What Isn't There
Thirty spokes unite in one hub; it is the center hole that makes the cart useful. Clay is molded into a vessel; it is the space within that makes the vessel useful. Doors and windows are cut for a house; it is the holes that make the house useful. Thus we gain by what is, but we use what is not.
, Tao Te Ching, Chapter 11
The teaching is deceptively simple: usefulness comes from what isn’t there. The wheel needs its empty hub to turn. The vessel needs its hollow center to hold. The room needs openings to be entered at all.

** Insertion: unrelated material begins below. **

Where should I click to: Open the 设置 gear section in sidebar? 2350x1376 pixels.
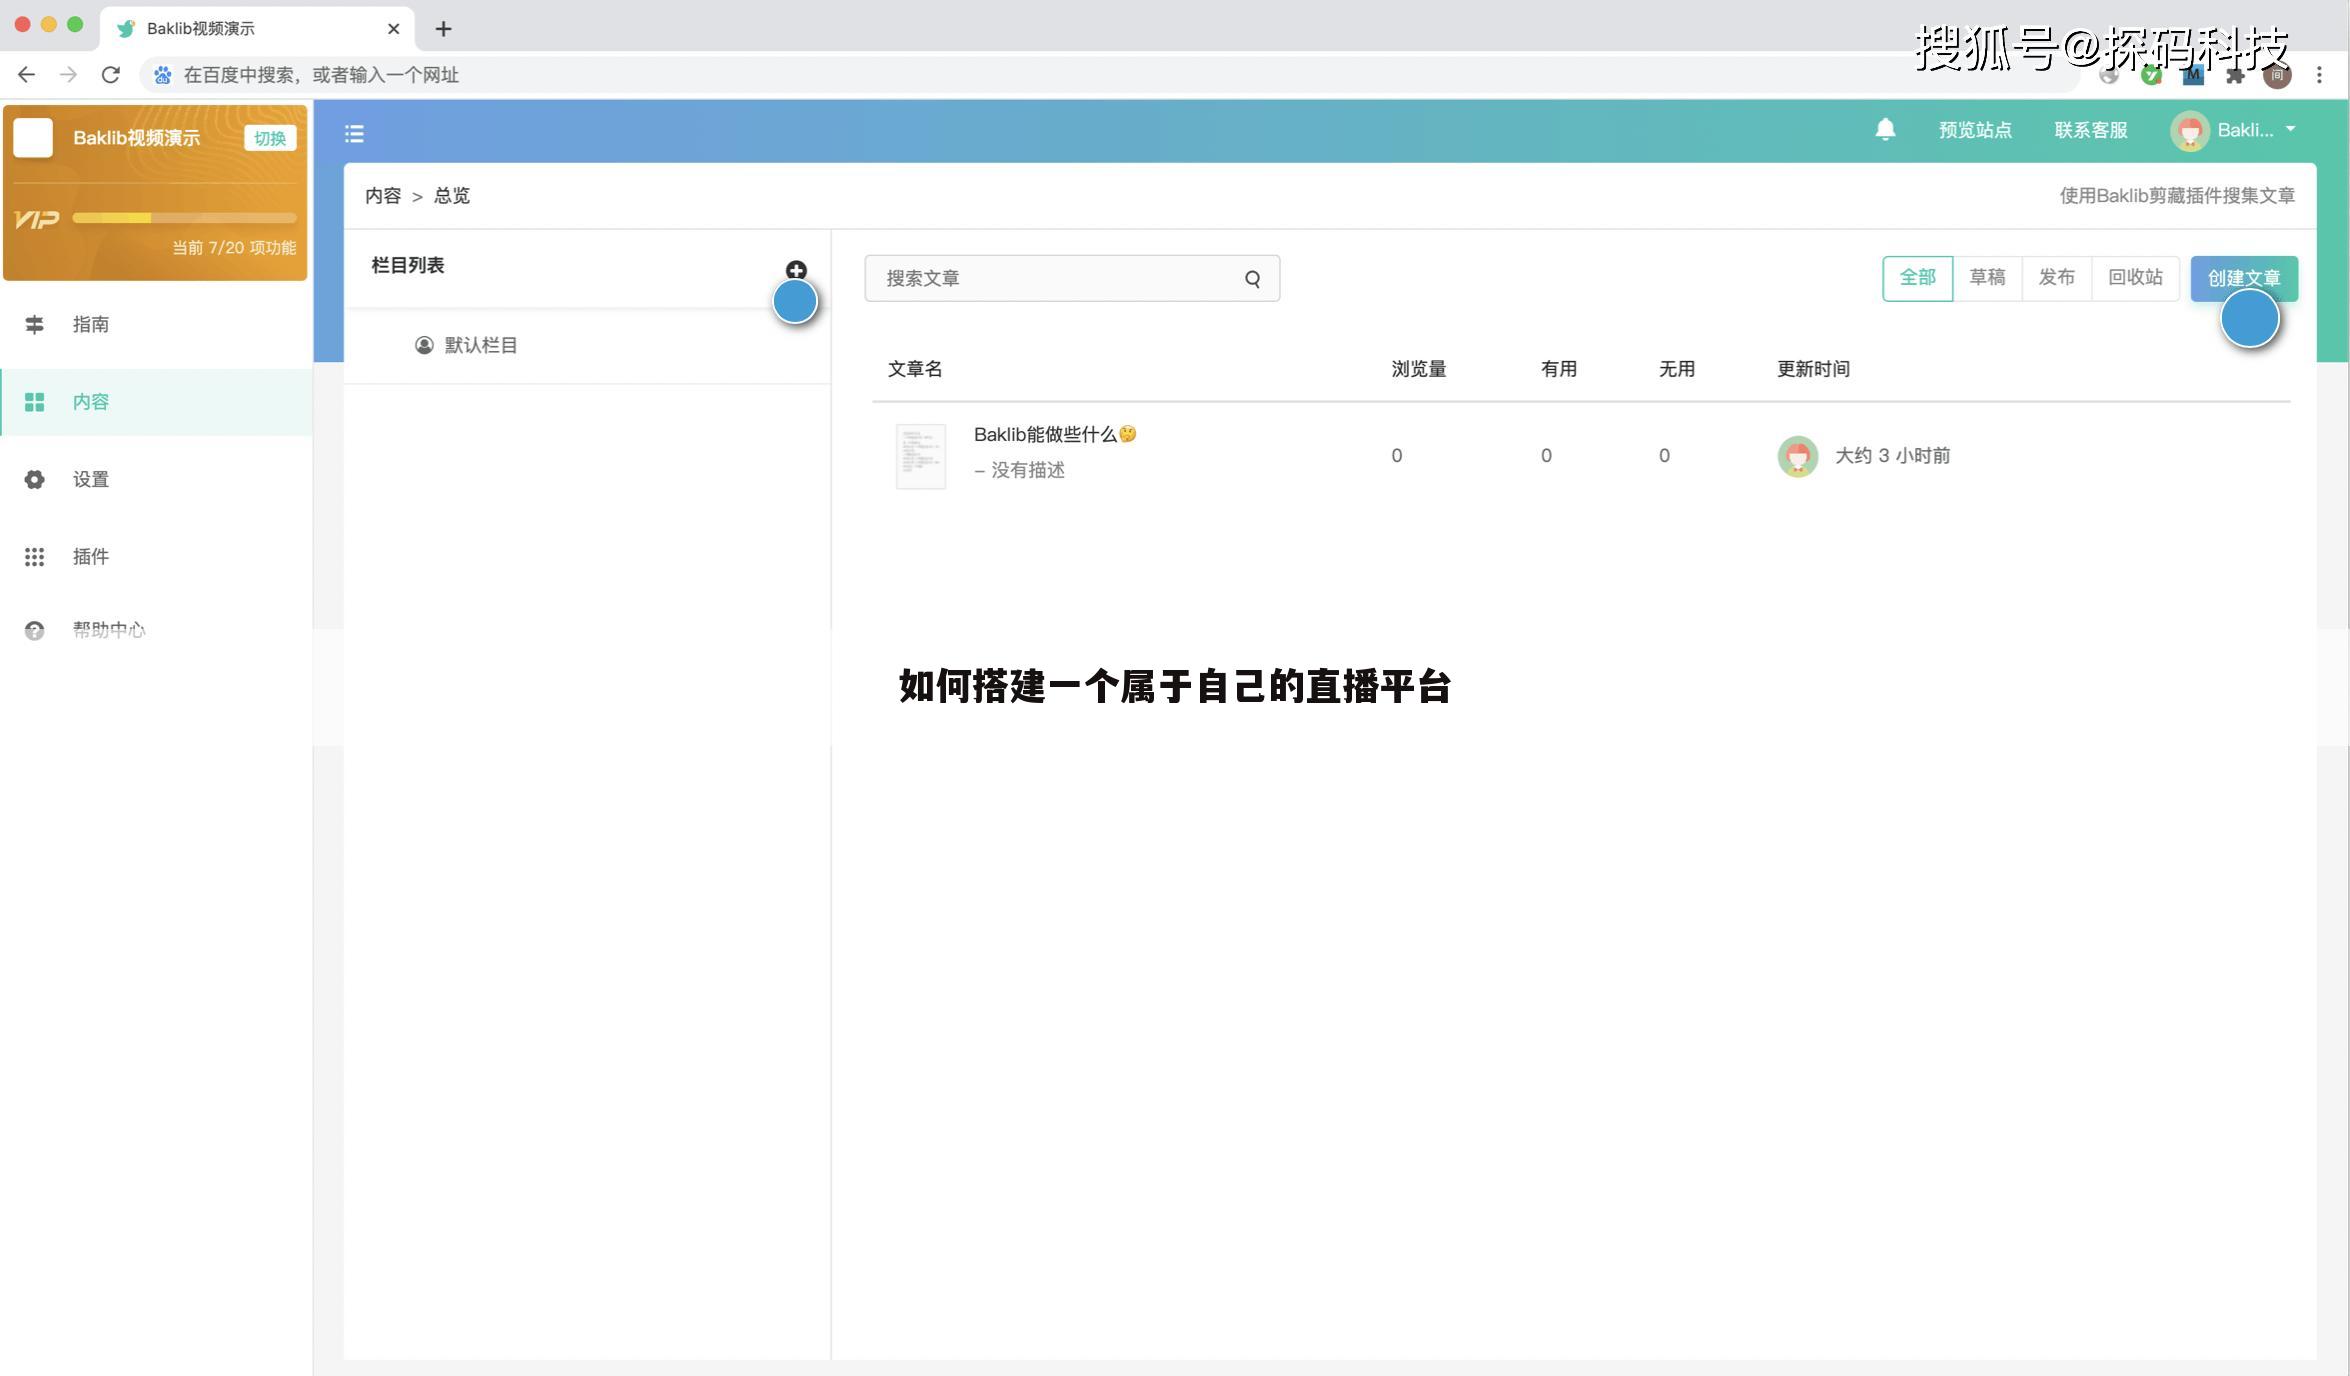coord(90,479)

We tend to think of making as adding—clay to the wheel, words to the page, paint to the canvas. And it is that. But this ancient passage points to something easily overlooked: the clay becomes a vessel only because of the space it shapes around. Without the emptiness at its center, it would just be a lump of fired earth, beautiful perhaps, but unable to receive anything.
In an age when generation grows abundant—when filling space with content becomes trivially easy—this teaching seems to ask a quiet question. Not “what can you produce?” but “what space can you shape?” The spokes matter, yes. But the wheel turns on its empty center.
Perhaps making has always been this negotiation between substance and space, between what we add and what we preserve as openness. The vessel’s gift isn’t the clay itself, but the emptiness the clay makes available—the room it holds for something else to enter.